Instruction 1: Below, copy the records from the line containing "You are a computer-use agent. This" through the end of the records, reproducing each line unchanged.

Selection:

One of the people I met in my visit to George Mason University was Robin Hanson. At lunch we had a lively conversation about democracy--Hanson thinks it's overrated! When I (innocently) told him that representative democracy seemed better than the alternatives, he pointed out that there are some successful alternatives out there. For example, Microsoft is a (de-facto) dictatorship, and it does pretty well. Did I think Microsoft would work better as a democracy, he asked? Well, hmm, I don't know much about Microsoft, but yeah, I suppose that if some element of representative democracy were included, where employees, customers, and other "stakeholders" could vote for representatives that would have some vote in how things were run, maybe that would work well. At this point, someone else at lunch (sorry, I don't remember his name) objected and said that only shareholders should have the vote. I said maybe that's true about "should," but in terms of actual outcomes I wouldn't be surprised if things could be improved by including employees (and suppliers, customers, etc) in the decision-making. Bringing back to the main discussion, Robin pointed out that I had retreated from the claim that "democracy is best" to the claim that "some democracy could make things a little better." He said that his point about democracy's problems leads him to want to restrict the range of powers given to a democratic government and make the private sphere larger.

I don't really know what to say about that--the distinction I was making was between "pure democracy" and "representative democracy." My impression from the work in social and cognitive psychology on information aggregation is that representative democracy will work better than dictatorship or pure democracy.

Anyway, Robin gave me a copy of his paper proposing decision-making using betting markets. It's an interesting paper, sort of a mix of a policy proposal and a criticism of our current political system. Here's the abstract:

Democracies often fail to aggregate information, while speculative markets excel at this task. We consider a new form of governance, wherein voters would say what we want, but speculators would say how to get it. Elected representatives would oversee the after-the-fact measurement of national welfare, while market speculators would say which policies they expect to raise national welfare. Those who recommend policies that regressions suggest will raise GDP should be willing to endorse similar market advice. Using a qualitative engineering-style approach, we present three scenarios, consider thirty design issues, and then present a more specific design responding to those concerns.

It's an interesting paper and I have a few comments and questions:
- On page 8, Hanson notes that "betting markets beat major opinion polls." I think betting markets are great, but comparing to opinion polls is a little misleading--a poll is a snapshot, not a forecast (see here for elaboration on this point).
- On page 10, Hanson proposes using GDP as a measure of policy success. When I read this, I thought, why not just use some measure of "happiness," as measured in a poll, for example? One problem with a measure from a survey is that then the survey response itself becomes a political statement, so if, for example, you oppose the current government, you might be more likely to declare yourself "unhappy" for the purpose of such a poll. Joe Bafumi has found such patterns in self-reports of personal financial situations. GDP, on the other hand, can't be so easily manipulated. For the purposes of Robin's paper, I guess my point is that these properties of the "success measure" are potentially crucial.

Data for this task:
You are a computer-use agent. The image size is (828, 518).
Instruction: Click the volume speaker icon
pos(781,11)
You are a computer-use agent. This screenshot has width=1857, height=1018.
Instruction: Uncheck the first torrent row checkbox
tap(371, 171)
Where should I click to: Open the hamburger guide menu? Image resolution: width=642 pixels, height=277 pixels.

Instruction 2: Write the next part of the piece about Robin Hanson's views on democracy and betting markets, picking up after its final sentence.

Right answer 1:
You are a computer-use agent. This screenshot has width=1857, height=1018.
Instruction: Uncheck the first torrent row checkbox
tap(371, 171)
Where should I click to: Open the hamburger guide menu? Image resolution: width=642 pixels, height=277 pixels.

Right answer 2:
- On page 11, Handon says, "an engineer [as compared to a scientist] is happy to work on a concept with a five percent chance of success, if the payoff from success would be thirty times the cost of trying." I would hope that a scientist would think that way too!
- On pages 11-12, he says that "scientists usually have little use for prototypes and their tests..." This may be true of some scientists, but "prototypes" (in the sense of data analyses that illustrate new or untested methods) play a huge role in statistics. In fact, this may characterize most of my own published papers!
- On page 12, Hanson writes that "most corporations are in effect small democratic governments." However, the vote of stockholders is not representative democracy as in U.S. politics, with defined districts, regularly scheduled elections for representatives, and so forth. I think this makes a big difference.

Now for my larger questions, which I think reflect my confusion about how this proposal would actually be implemented.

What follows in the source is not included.